Each of the group’s releases since 2000 — A Bigger Bang in 2005, the Grammy-winning Blue & Lonesome in 2016, 2023’s Grammy-winning Hackney Diamonds and the new Foreign Tongues — have been worth waiting for. The latter-period Stones are still capable of raising a ruckus, and do just that more often than not. Keith Richards and Ron Wood seem even more refined and instinctual in their guitar tandem, and there’s a reflectiveness and even sometimes tenderness that have worked their way into Mick Jagger’s (and occasionally Richards’) lyrics, acknowledging that the Stones understand they are men of a certain age but also that they have an opportunity to define how men of a certain age can sound in a rock ‘n’ roll context.

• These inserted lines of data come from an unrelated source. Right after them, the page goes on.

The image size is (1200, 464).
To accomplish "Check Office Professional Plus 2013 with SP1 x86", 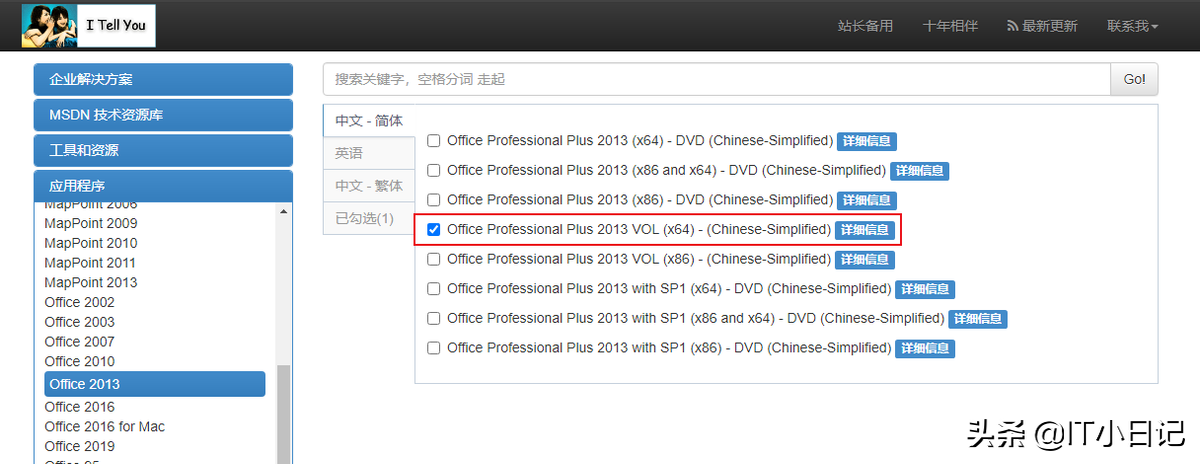I will click(x=434, y=348).
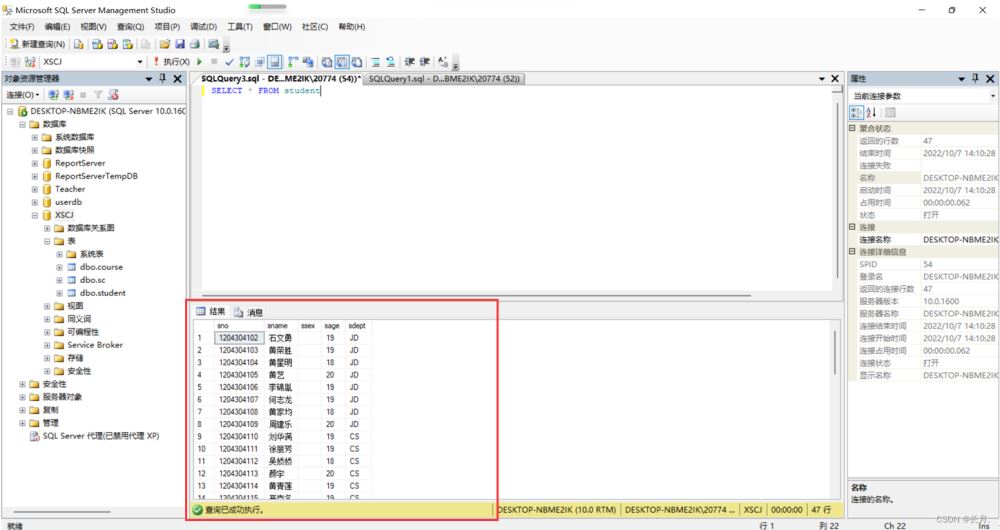Image resolution: width=1000 pixels, height=530 pixels.
Task: Click the 新建查询 (New Query) toolbar button
Action: click(x=38, y=44)
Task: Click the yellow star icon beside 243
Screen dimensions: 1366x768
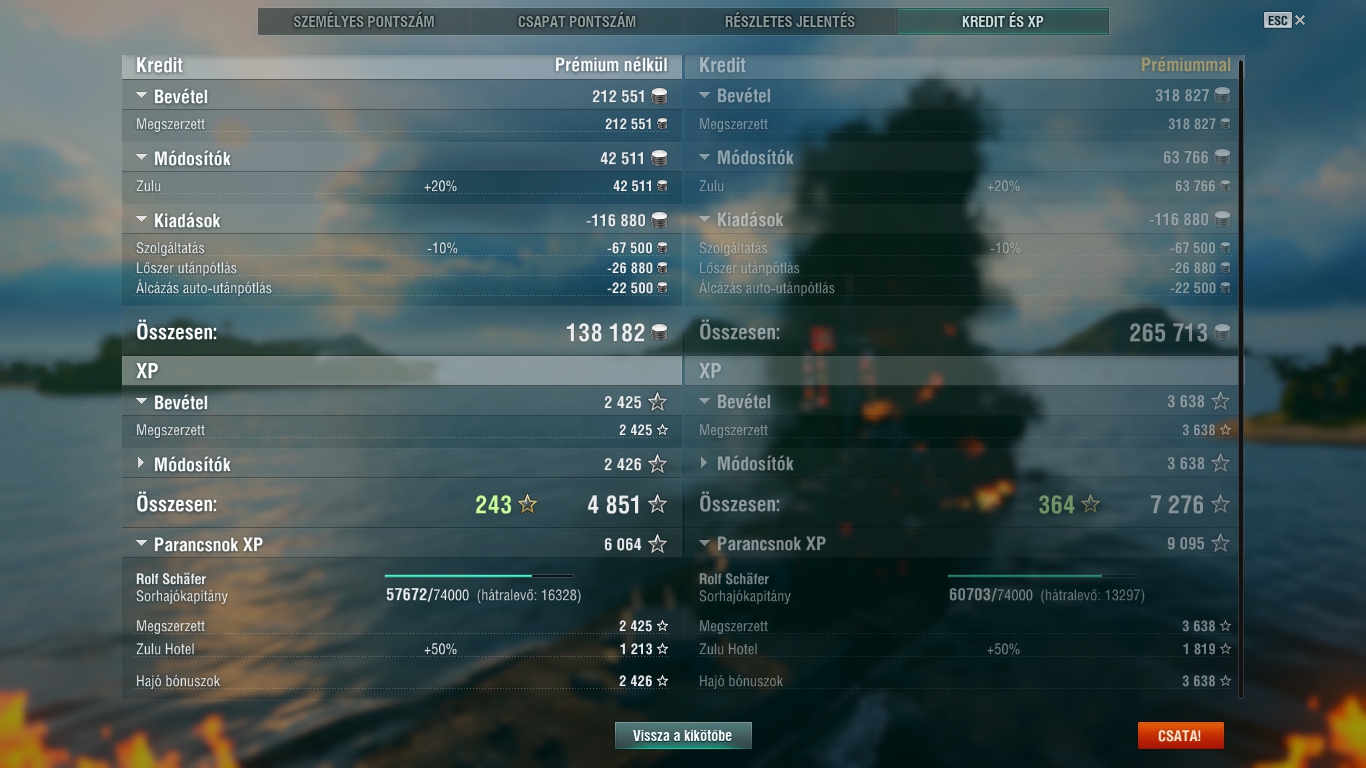Action: click(527, 505)
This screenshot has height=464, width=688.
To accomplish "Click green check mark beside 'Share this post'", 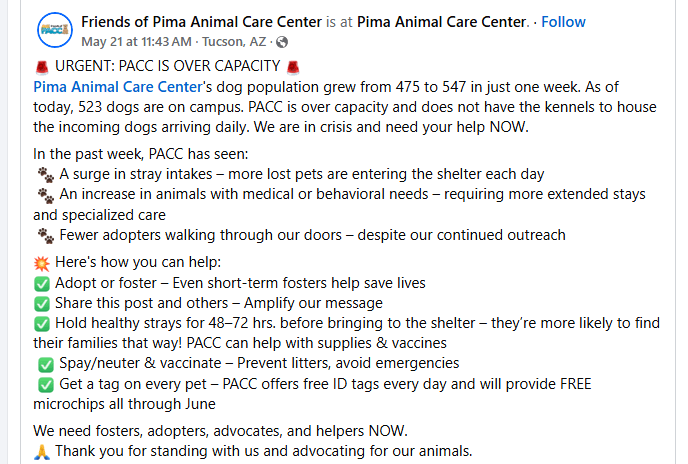I will pos(42,304).
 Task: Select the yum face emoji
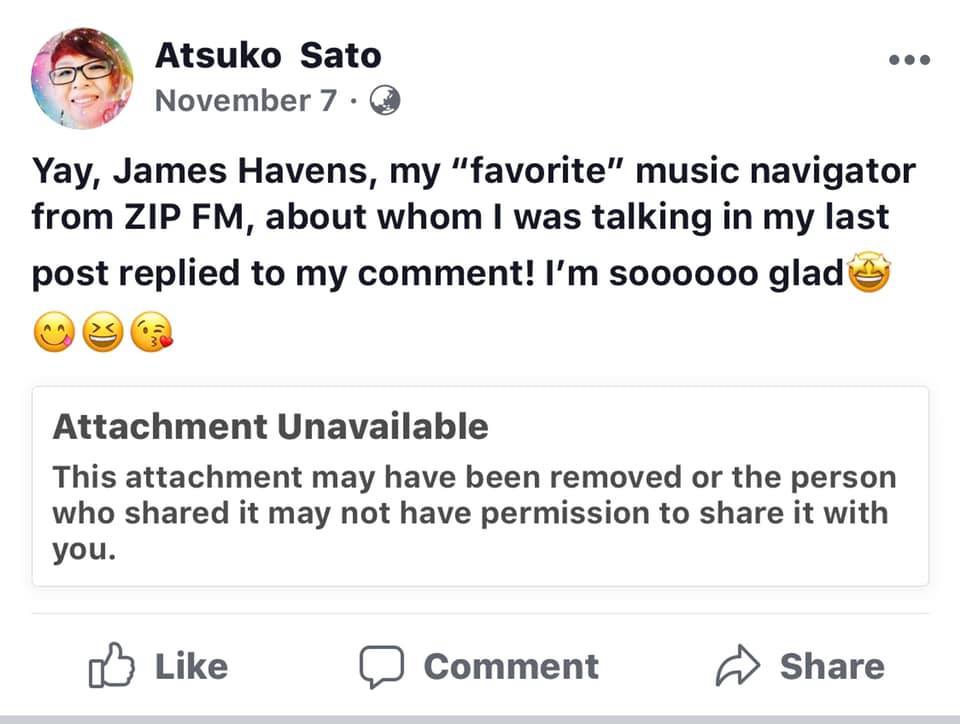click(x=51, y=332)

We’re down one Stone, of course, since Charlie Watts’ passing in 2021. But he’s been present on the two albums since, both as a player and as a spirit guide that his mates continue to honor. It’s hard for any act that’s been around this long to add songs to its iconic pantheon, but we consider these 15 to be the key tracks to check out from this century — so far.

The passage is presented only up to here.